Tripitaka now turned petulant. “Are you forgetting who rescued you from that stone casket beneath the Mountain of Two Frontiers? You owe me, Monkey! Get me something to eat before this pestilential mountain finishes me off.”

“All right, all right,” said Monkey. “I know how ticklish you are—one step out of line and you start that head-squeezing spell. Rest a while and I’ll go and forage.”

Leaping onto the clouds, Monkey inspected the pilgrims’ surroundings. The area was densely forested but, as he had said, uninhabited.
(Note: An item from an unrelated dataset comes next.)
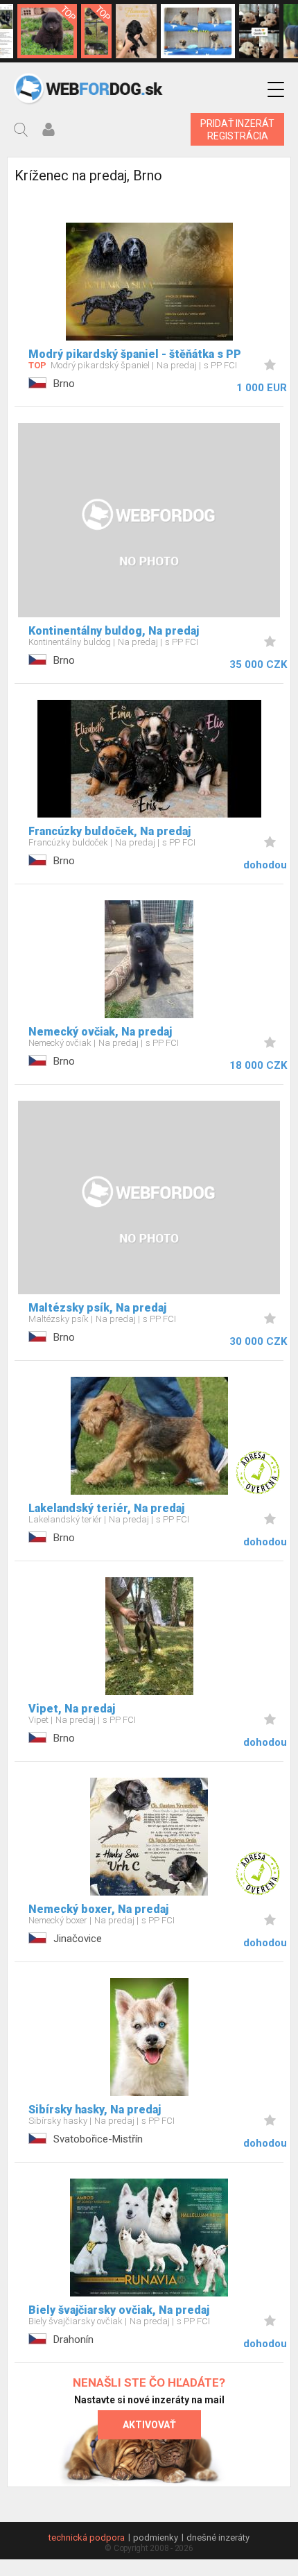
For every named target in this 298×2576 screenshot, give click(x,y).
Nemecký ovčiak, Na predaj (100, 1031)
The only glimmer of possibility was a patch of pinkish-red dots on a mountain due south. “There may be some mountain peaches to be had,” Monkey reported back. “I’ll go and pick them.”

“Peaches!” enthused Tripitaka. “It’s not often a Buddhist monk gets to eat peaches!” And off Monkey hurtled with the begging bowl.

But as the saying goes: a large mountain must have a monster—and this one was no exception. Monkey’s departure aroused the fiend in question. Traveling on dark winds, she spotted—from the edge of the clouds—Tripitaka seated on the ground. “What luck! What luck!” she rejoiced. “My family has been talking for years about a monk from the east traveling west to fetch scriptures. This monk has cultivated himself through ten pure existences. His flesh has powerful life-prolonging properties. And here he is, on my mountain!” But the covetous monster dared not approach while Tripitaka was guarded by the formidable-looking Pigsy and Sandy, who after all had once worked for the Jade Emperor. “I’ll play a good joke on them,” said the monster to herself.

In a mountain hollow, this virtuoso fiend transformed herself into a ravishingly beautiful girl—bright eyes, red lips, white teeth, moonlike visage, delicate hands, tiny feet—wearing an emerald silk dress.